O tempo nos mostra que as coisas podem piorar; junto da leitura, não raro, saltava-me as tantas atualizações necessárias a seu manual para pseudo-celebridades em uma nova realidade, a nossa, das web celebrities, dos influencers, dos youtubers, etc. A leitura, por vezes, nos atira para longe ou para além dela. Aponta a esta percepção porque talvez, a análise crítica deste retrato bastante definido no tempo, pode causar certa impressão de datamento. Bem verdade que em parte a obra trata mais do que os impulsiona nessa busca desfreada que o meio em si, apenas. Os métodos narrados são constatação e percepção da ignomínia comportamental espalhada e generalizada num universo aparentemente que todos procuram pelo que fora profetizado por Andy Warhol. No futuro todos terão seus minutos de fama. 

Esse futuro já nos é passado. Recente. Concretizado com seus Big Brothers e A Fazenda. Nosso presente, só piorou isso, quando não se é um De férias com o ex, é algum desafio melequento no Youtube. Todos famosos. 

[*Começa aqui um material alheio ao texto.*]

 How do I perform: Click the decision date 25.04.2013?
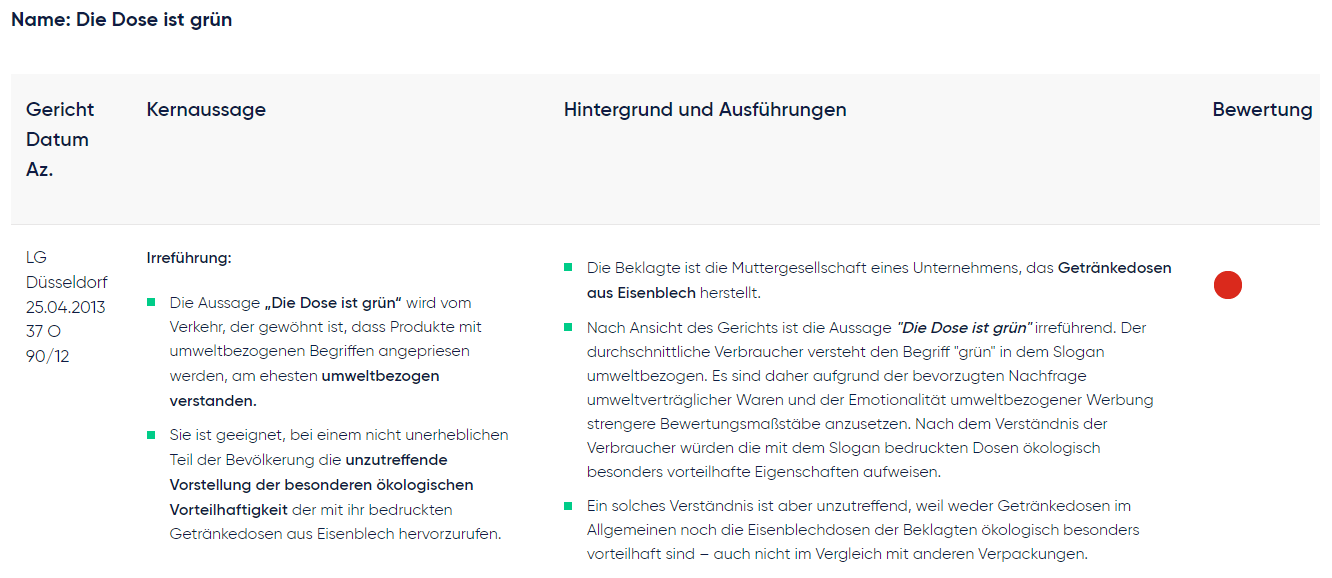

Mas isso é o posto, o escancarado, tudo bem, talvez o tema da obra. Já quanto à sua aura, não sei. A mim a trama sempre foi subindo a gradação do quixotesco. Da loucura. Aliás, o fecho final atirou-me a’O alienista. O camarim 109 como peça d’uma Casa Verde. Lá fora só insânia, tudo loucura. Supostamente. Supostamente porque aí que me reside a dúvida, seria o Anônimo Célebre louco por estar no camarim, ou um sábio por astutamente não congregar com o que está lá fora? Ao leitor caberá por certo, difíceis escolhas nessas leituras e interpretações. Mas temos indícios de certa consciência em sua loucura. Um intelectual, um homem carregado de mistérios como veremos na parte final do livro. Mistérios não revelados. Um tanto abertos. Penso que algumas questões são interessantes de se ater, especialmente uma. Há no Anônimo Célebre o vasto conhecimento da literatura. Em muitos momentos ele assume-se personagens. Todos personagens mordazes, complexos e críticos. Filhos de Kafka, Melville, Poe, etc. Aí a dúvida se a literatura também lhe enlouque a ponto de ser Lupin, Ahab, ou se a literatura lhe é farol. O vencedor está só, não participa da festa. Não participa porque embora ninguém saiba, é seu protesto, sua autodeclaração de superioridade. Enfim, obra que ainda me intriga. Nesse breve texto, por certo deixei muita coisa para trás, o bricolage dadaísta na narrativa, por exemplo. Mas porquanto, ainda fico imerso em certas névoas misteriosas na tentativa de compreender melhor nosso anônimo. Se um vencedor ou um louco.